> [提供テキスト]:
□ □ □ □ □
この結果に、試合後はアーセナルファンのあいだで個人が散々な云われようであるが、それは前半のアーセナルの消極的アプローチによるフラストレイションも大いに関係があると思ったものだ。
前半、最初の数分だけはほんとうに声が出るくらいシャープなチームプレイをしていたアーセナルだったが、すぐに流れはリヴァプールに。上の攻撃モメンタムのチャートを観ても、13分に決まったSalahのゴールはそうした流れを奪い返されたあとで生まれたもので、ミケルのいう「ワンアクションで失点」は若干語弊があるように思う。
そして、その流れをつくったのはやはり安全第一のハインのロングボールだろう。信頼できるレギュラーチームではないし、ハイプレッシングのなかでバックからのプレイでボールを失うリスクをかけたくなかったのは理解できるが、あれではあまりにも消極的過ぎるように感じた。ハインはラヤのようなロングパスの精度はないし(今回のロングボール成功は4/16)、仮に高い位置でボールを失うリスクは回避できても、毎度簡単に相手にボールを与えるだけで、ターンはつねに相手にあり。こちらのプレイは連続せず、勢いが生まれない。逆に相手を勢いづかせることになってしまった。
だから、観ていて、非常にフラストレイションがたまる前半だった。
もちろん、リヴァプールのようなビッグチームとの対戦であり、プリシーズンで選手も違うがためのアプローチだと信じたいが、あれはシーズン中にもありえることだ。
アルテタというコーチは、わりと保守的というか慎重なアプローチを取りがちなコーチであり、ときにそれが慎重すぎると感じることがある。彼がアーセナルに来てからは、バックからのプレイにもっと積極的に挑もうとしていた時期もあるので、考え方の移り変わりもあるのだろう。
しかし、「勢い(momentum)」はよくアルテタ自身も言及することであり、試合に勝つために、試合を優位に進めるために、ゴールするために非常に重要な要素だと思える。ブライトンのようにとまでは云わずとも、より積極的アプローチでプレイすることは新シーズンの課題になりえるのではないかとこの試合を観て思ったのだった。
と、そういう試合だったし強固な守備を誇るわれわれが2失点もしてしまったので、ファンはイライラしていて、HTもFT後も選手個人がとても攻撃されていた。
なかでも大きな批判を受けているのがトーマス・パーティ。最近ぼくは、6の選手を「ライスの6での配球」とくらべてどうかを観るようにしていたので、この試合の彼にそこまで悪い印象はなかったのだが、「走れない」「守れない」とあまりに批判をされているので、なにか見逃してしまったプレイがあったのかと思うほどであった。
試合全体を観ずにこのハイライトだけ観たら、彼はかなりいい試合をやったようにしか観えないだろう。ライスの6にはないパスがある。
□ □ □ □ □
> [抽出データ]:
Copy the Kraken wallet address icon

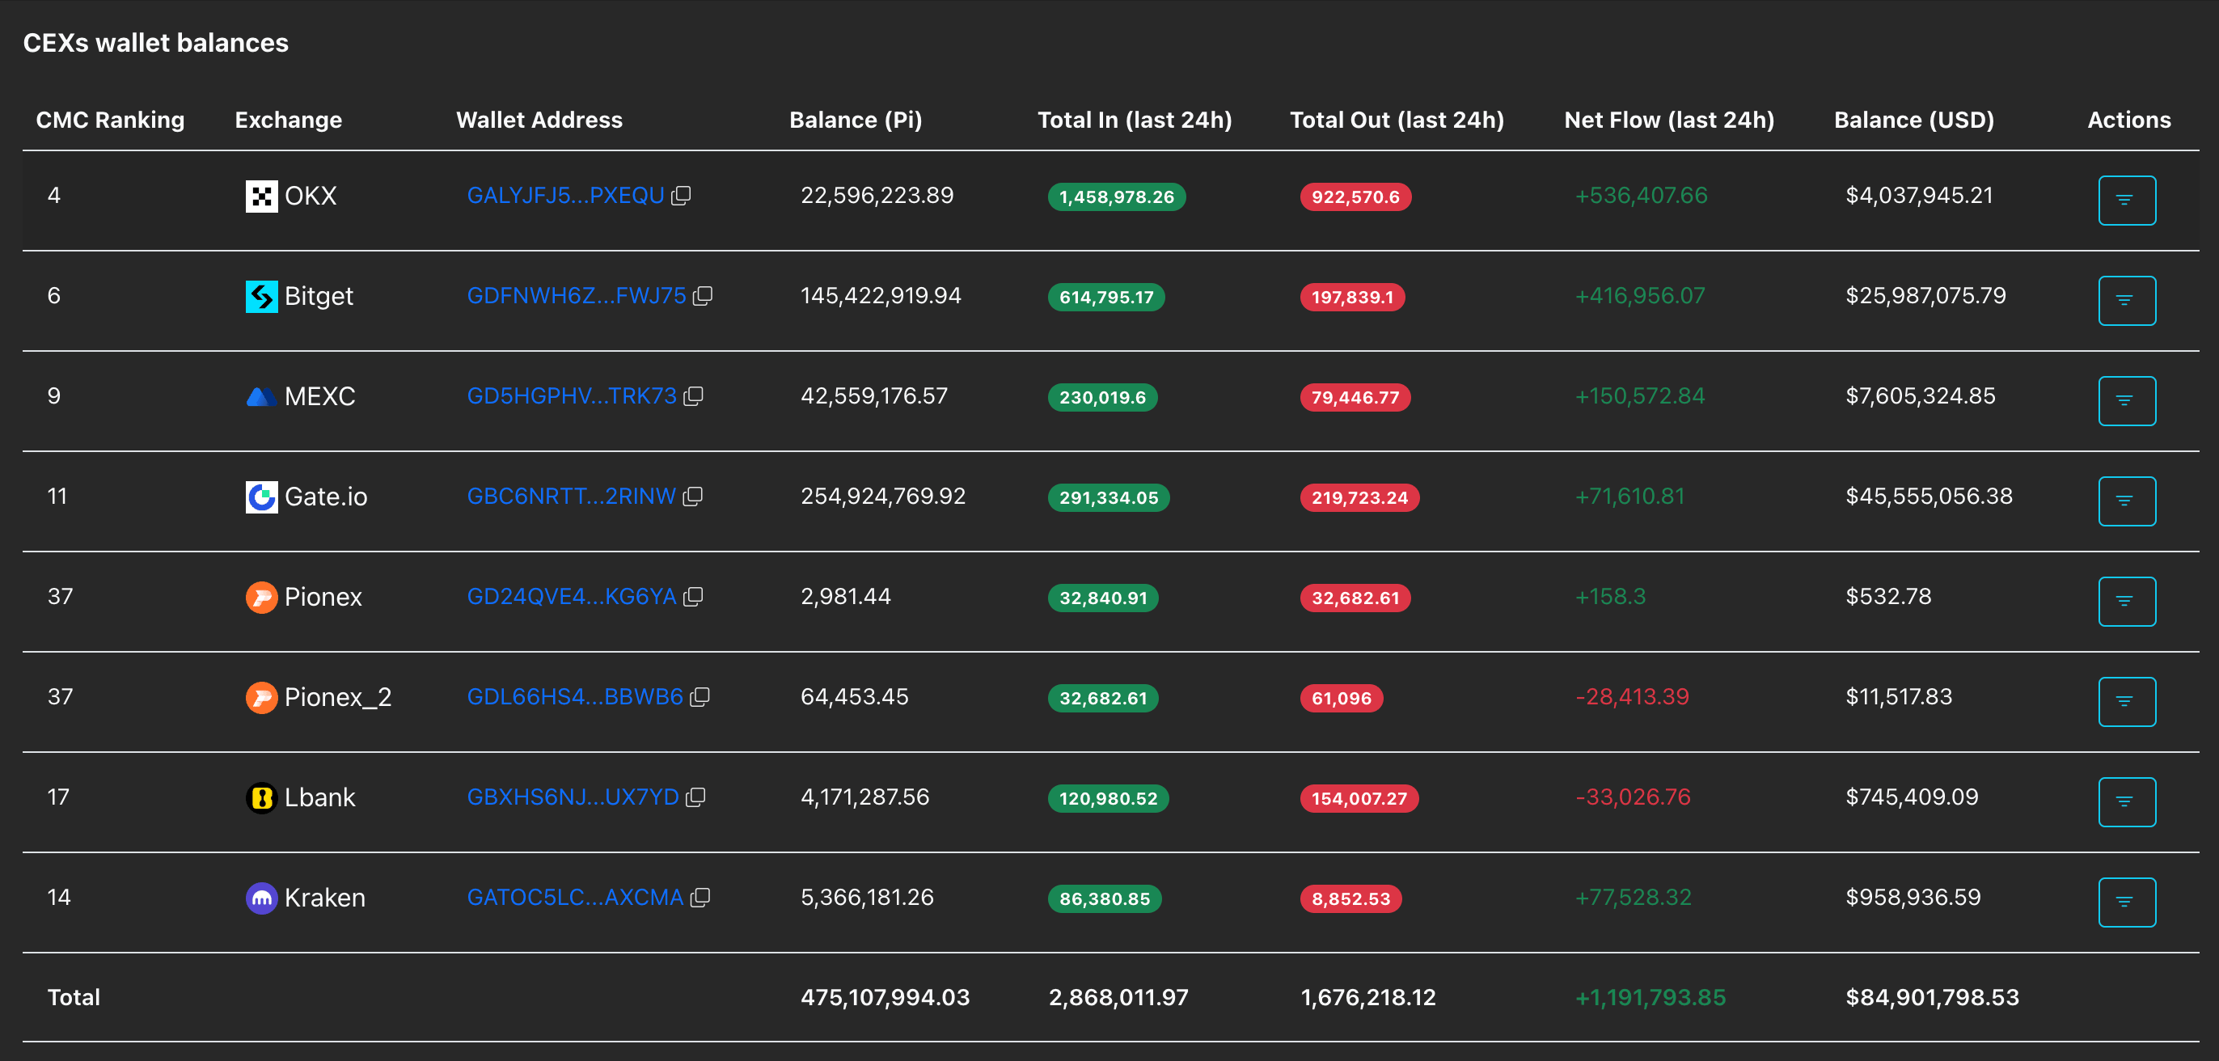point(699,897)
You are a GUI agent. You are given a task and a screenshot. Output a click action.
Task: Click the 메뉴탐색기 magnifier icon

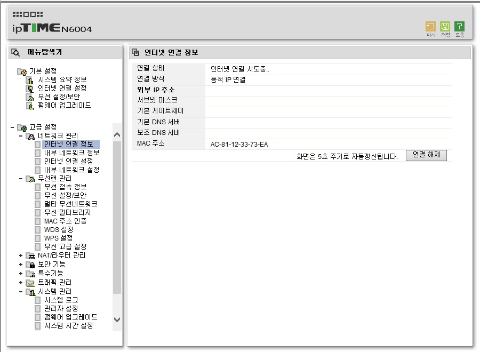pyautogui.click(x=15, y=52)
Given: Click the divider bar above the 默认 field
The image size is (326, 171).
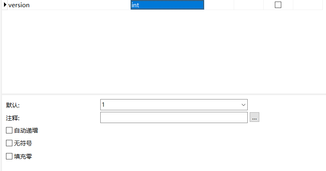Looking at the screenshot, I should (164, 94).
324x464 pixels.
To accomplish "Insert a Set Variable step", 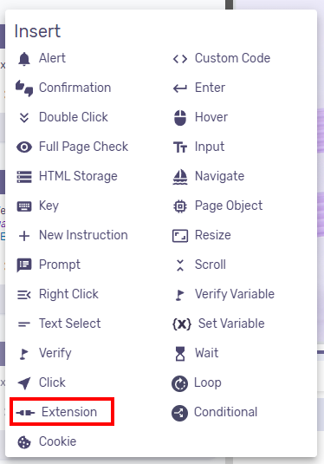I will coord(219,323).
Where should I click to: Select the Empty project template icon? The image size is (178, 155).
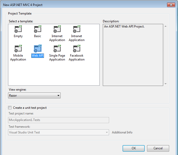tap(18, 29)
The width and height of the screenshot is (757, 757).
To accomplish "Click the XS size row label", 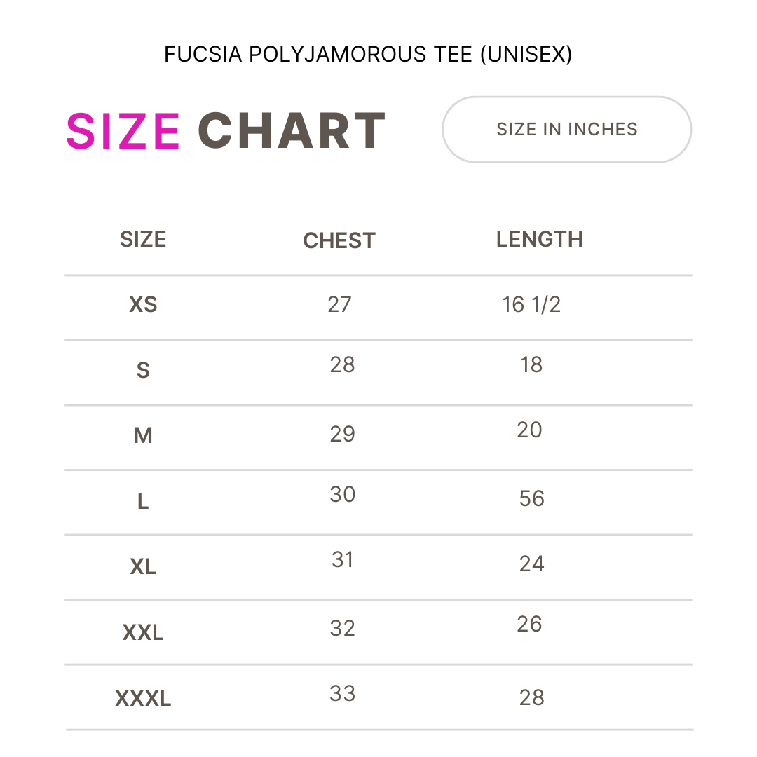I will point(143,304).
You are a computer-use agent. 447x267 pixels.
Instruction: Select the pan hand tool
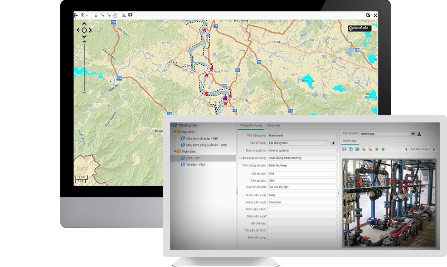pos(115,15)
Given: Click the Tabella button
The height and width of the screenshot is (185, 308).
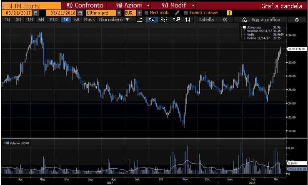Looking at the screenshot, I should 206,20.
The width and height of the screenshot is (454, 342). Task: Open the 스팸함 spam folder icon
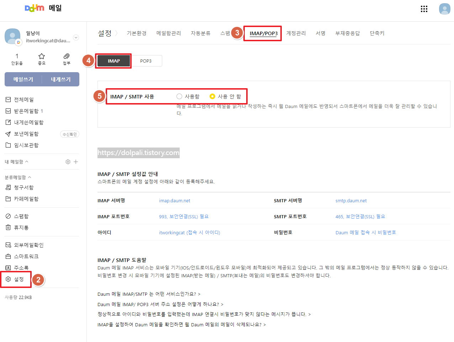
□ □ □ □ □
> [課題の目的]: アーセナルの試合を論じた文章のうち、「前半、最初の数分だけはほんと」から「だから、観ていて、非常にフラストレイションがたまる前半だった。」まで(両端の語句を含む)を一字一句違えずに書き出す。 この資料は今回の作業には関係しない。

> [この課題の解答]:
前半、最初の数分だけはほんとうに声が出るくらいシャープなチームプレイをしていたアーセナルだったが、すぐに流れはリヴァプールに。上の攻撃モメンタムのチャートを観ても、13分に決まったSalahのゴールはそうした流れを奪い返されたあとで生まれたもので、ミケルのいう「ワンアクションで失点」は若干語弊があるように思う。
そして、その流れをつくったのはやはり安全第一のハインのロングボールだろう。信頼できるレギュラーチームではないし、ハイプレッシングのなかでバックからのプレイでボールを失うリスクをかけたくなかったのは理解できるが、あれではあまりにも消極的過ぎるように感じた。ハインはラヤのようなロングパスの精度はないし(今回のロングボール成功は4/16)、仮に高い位置でボールを失うリスクは回避できても、毎度簡単に相手にボールを与えるだけで、ターンはつねに相手にあり。こちらのプレイは連続せず、勢いが生まれない。逆に相手を勢いづかせることになってしまった。
だから、観ていて、非常にフラストレイションがたまる前半だった。